For Competition 3430 you were invited to write a rhyming prophecy for 2026.
Joe Houlihan’s closing couplet encapsulates the tenor of the entry:
Next year is like this year, but much, much worse:
So take a stiff brandy and call for nurse.
But while the mood was downbeat, the standard was cheering and the entries below earn their authors £25 John Lewis vouchers. Happy New Year, one and all.
When you wake up in bed with a harrowing head
and your brain is assaulted by bricks
you’re beginning to mourn that you partied ’til dawn
as you welcomed in Year ’26.
The barometer’s falling, the cold is appalling,
the sky is as dark as the devil,
the rainfall is thudding and everywhere’s flooding,
the rivers have burst past their level.
But before you invest in a good thermal vest
the temperature leaps to extremes
and you’re heading pell-mell for a heatwave from hell
as the atmosphere simmers and steams.
Cost of living is rising, stealth tax paralysing,
no hardships, it seems, have diminished,
so I’ll go back to bed, hibernating instead
and I’ll sleep ’til this new year is finished.
Sylvia Fairley
’26! – and cease these quibbles –
Spells a poor year for your sibyls:
Those who’ll get it in their necks
(Say I) include the haruspex,
The hierophant and part-time prophet.
The future tells them, oh come off it.
The pundit cannot do a high kick,
As V. Shevchenko’s not a psychic –
To read the runes like Mother Shipton?
Ah, what banana skins she slipped on! –
Next year remains a clouded glass
Where countless futures come to pass –
The world is run by tinpot showmen:
What augur reads their bloody omens?
War and peace? Confound this stanza!
(Though Jan will see a sales bonanza.)
Bill Greenwell
’26 was bitter-born, in debt and ice and rain,
And only Lammy (later Lord) could think away the pain:
‘I see how we may pay our way…!’
He cried, ‘And be titanic!
We’ll marry Works and Pensions
To the MOD – Don’t Panic!’
At one stroke – budgets balancing,
And more battalions than Beijing;
This conscription-like prescription bade the nation resurrect:
Here, Pensioners with 105s: ‘Load up! Correct! Correct!’

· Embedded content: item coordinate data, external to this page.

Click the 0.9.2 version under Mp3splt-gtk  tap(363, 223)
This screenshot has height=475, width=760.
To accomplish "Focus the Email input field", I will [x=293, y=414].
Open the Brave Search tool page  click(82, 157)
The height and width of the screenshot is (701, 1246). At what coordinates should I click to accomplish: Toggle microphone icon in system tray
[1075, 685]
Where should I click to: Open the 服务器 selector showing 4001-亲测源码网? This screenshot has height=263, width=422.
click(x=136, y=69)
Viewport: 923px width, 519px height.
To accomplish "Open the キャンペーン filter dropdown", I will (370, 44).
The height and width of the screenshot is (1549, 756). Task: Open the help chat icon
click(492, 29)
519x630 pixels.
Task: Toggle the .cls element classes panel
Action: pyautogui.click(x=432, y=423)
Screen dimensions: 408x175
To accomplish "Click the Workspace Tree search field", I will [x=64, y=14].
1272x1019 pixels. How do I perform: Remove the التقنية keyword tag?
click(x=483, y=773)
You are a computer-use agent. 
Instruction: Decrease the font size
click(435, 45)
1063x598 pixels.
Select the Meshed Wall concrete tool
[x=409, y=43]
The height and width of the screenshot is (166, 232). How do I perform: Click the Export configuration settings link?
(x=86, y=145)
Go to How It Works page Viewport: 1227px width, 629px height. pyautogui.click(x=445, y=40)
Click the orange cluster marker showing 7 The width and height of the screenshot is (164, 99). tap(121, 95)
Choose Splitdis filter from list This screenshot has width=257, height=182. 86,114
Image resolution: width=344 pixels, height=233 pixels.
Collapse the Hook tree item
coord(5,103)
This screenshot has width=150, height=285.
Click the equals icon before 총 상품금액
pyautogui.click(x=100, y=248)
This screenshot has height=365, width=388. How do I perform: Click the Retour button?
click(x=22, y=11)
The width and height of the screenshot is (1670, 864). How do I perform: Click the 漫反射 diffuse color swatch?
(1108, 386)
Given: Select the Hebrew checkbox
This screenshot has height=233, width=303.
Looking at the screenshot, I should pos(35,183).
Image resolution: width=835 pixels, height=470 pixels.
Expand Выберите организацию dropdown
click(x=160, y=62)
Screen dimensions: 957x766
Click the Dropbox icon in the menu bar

There, job seekers who sought no more,
In debit universal:
Their sergeants knew what they were for
And helped with this reversal;
And Pips were flipped for battleships, confounding knavish tricks,
When Lammy saved the nation, back in 2026
Nick Syrett
I see, in 2026
An end to British politics
As flags replace our squabbling MPs.
No partisan, loquacious spats
Or boisterously disputed stats,
Just uncontested flutter on the breeze.
In 2026, you’ll find,
Flags are the things you’ll get behind,
Since they won’t bring forth policies or Bills.
These abstract, patriotic cloths
Will draw you, as a bulb does moths,
To see in them a cure for social ills.
In ’26, I prophecy,
Red and white flags against blue sky,
Will signal to the yearning proles
That if there’s hope, it flies up poles.
Adrian Fry
Dear ’26! A brilliant-bright New Year:
Jeremy Corbyn’s tipped to star in Traitors.
A retro-fashion TV show (Top Gear)
sets a new stye for men: tall hats and gaiters.
The Turner Prize? – scooped by a Burmese cat,
whose dead-shrew installation wows the press.
President Trump proclaims the earth is flat.
The Greens pledge aid for monsters in Loch Ness.
An AI novel wins the Booker Prize:
Daily Mail headline – ‘It’s The Greatest Ever!’
Potato chips are now called English Fries
and cryptic crosswords banned (for being too clever).
Angel Delight’s the latest super-food.
Birl’s the new word, replacing ‘girl’ and ‘boy’
All High Court judges have to be tattooed.
Liz Truss will head the BBC. What joy!
D.A. Prince
Last year I dreamed there’d be an end to war.
We’re talking swords to ploughshares, wells from spears.
Predicted much the same the year before
But this year, to protect myself from tears
I’ll speak of someone special, someone born
The Prince of Peace and Love, the Mighty Quinn –
This is the year Aquarius will dawn!
He’ll tariff Hate, he’ll teach the world to sing
Of wars he’s stopped, and all the many more:
Twixt Vlad and Vlod, twixt Corbyn and Sultana,
Coleen, Rebekah, me and Jim next door –
The glorious dawning of the Pax Trumpiana!
A presidential pardon ends the war
With Satan, then he’ll land that Nobel Prize.
With God? A trade deal to repeal the law
Of gravity, for Air-Force Pig-That-Flies.
David Silverman
No. 3433: Dear John
You are invited to submit a Dear John letter in the style of a well-known writer. Please email entries of up to 16 lines to competition@spectator.co.uk by midday on 14 January.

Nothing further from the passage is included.